There has been enormous progress in single-omics spatial technologies, which has revolutionized our understanding of the tumor microenvironment (TME). While the data generated from these methods have helped to unravel cellular intricacies within spatial context at the genomic, transcriptomic, metabolomic and protein levels, users are increasingly combining different omics readouts to obtain a holistic view of TME heterogeneity and complexity. However, spatial multi-omics data analysis presents specific bioinformatics challenges, as the data is typically acquired at different spatial resolutions, using a variety of platforms, and generates large data volumes. We present Weave, a cloud-based software for spatial omics bioinformatics, enabling efficient integration and joint visualization of different spatial-omics assays.

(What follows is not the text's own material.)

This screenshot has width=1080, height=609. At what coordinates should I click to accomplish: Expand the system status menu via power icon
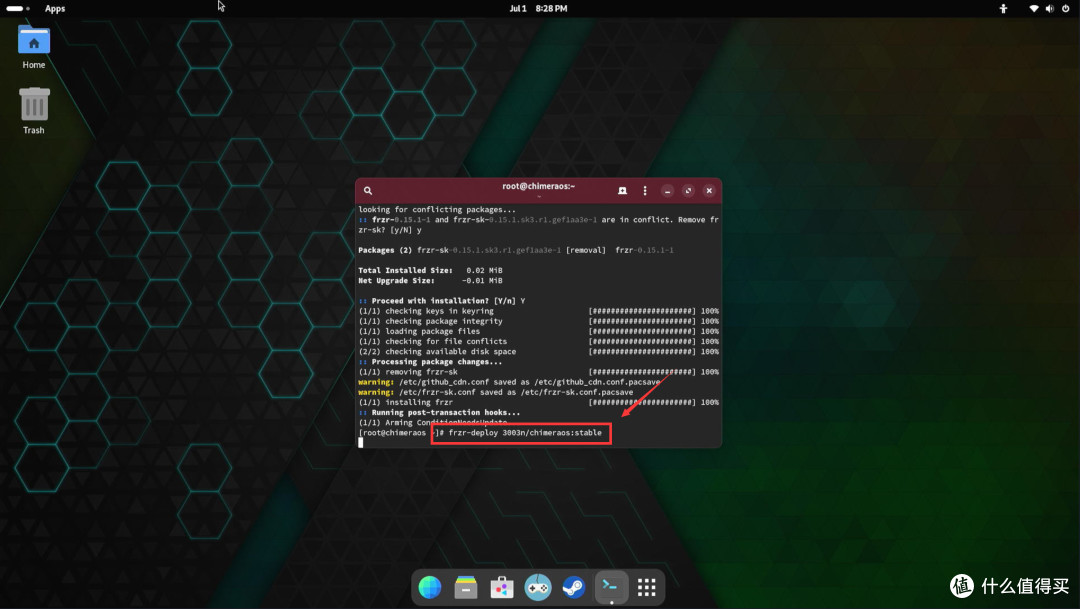pos(1066,8)
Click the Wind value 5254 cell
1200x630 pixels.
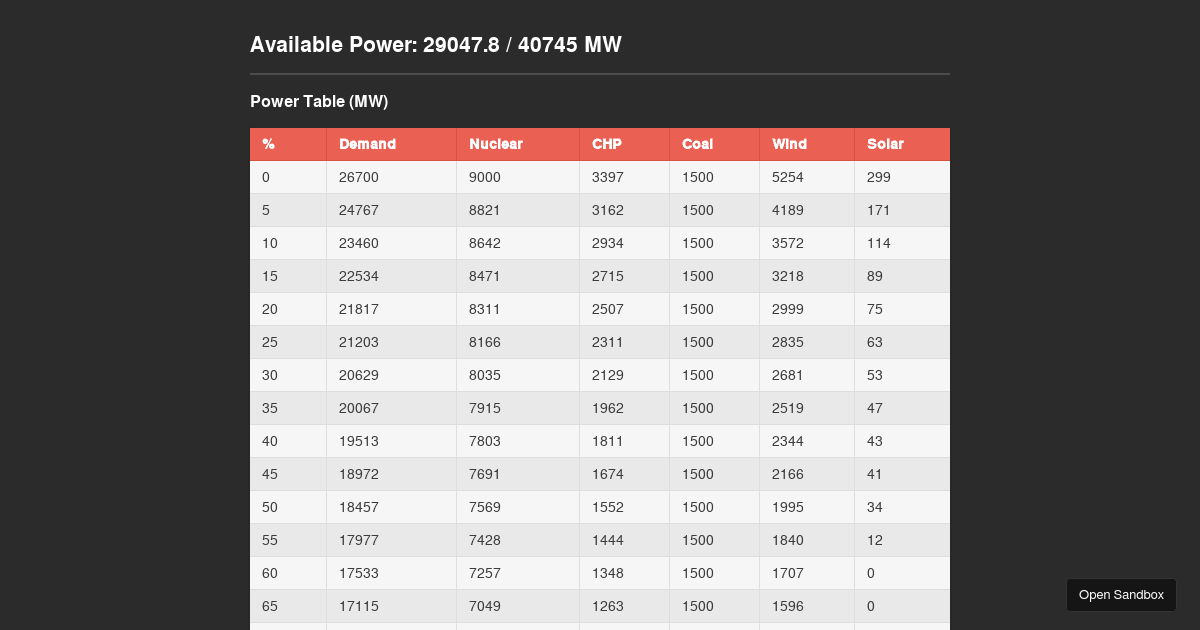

Human lung cancer sections were sequentially analyzed with spatial transcriptomics using a cancer panel targeting 289 genes (Xenium, 10X Genomics), followed by multiplexed immunofluorescence using a 40-antibody panel (COMET, Lunaphore), and then H&E staining. The H&E images were digitized (Axioscan 7, Zeiss), and pathology annotation performed in QuPath. Cell segmentation was performed on the Xenium dataset using DAPI-based nuclear expansion (10X Genomics), and on the COMET dataset using CellSAM. All data were co-registered at full resolution using a non-rigid spline-based algorithm, then visualized in a web-based viewer (Weave, Aspect Analytics).

Weave software was developed to address several spatial omics bioinformatics challenges. This software fully supports joint visualization of different spatial omics assays, and multiple common downstream multimodal analysis pipelines. The cloud-based software allows interactive browsing of datasets at full resolution via web-browsers, enabling communication of results between collaborators, and removes limitations of location or operating system. For the use case presented here, we utilized an advanced integration pipeline to match readouts across the COMET, Xenium and H&E data, accounting for different sized measurement regions and spatial resolutions. Pathology annotations and cell segmentation results were integrated and overlaid as additional visualization layers. We conducted correlation analysis to identify which transcript-protein pairs had similar spatial expression and if this correlation was affected by cell segmentation approach. Some pairs had high correlation regardless of cell segmentation, while proteins from complexes derived from multiple genes (e.g. CD3) yielded variable correlations.

As spatial multi-omics is increasingly used to investigate TME biology, we present software addressing the need for appropriate bioinformatics solutions.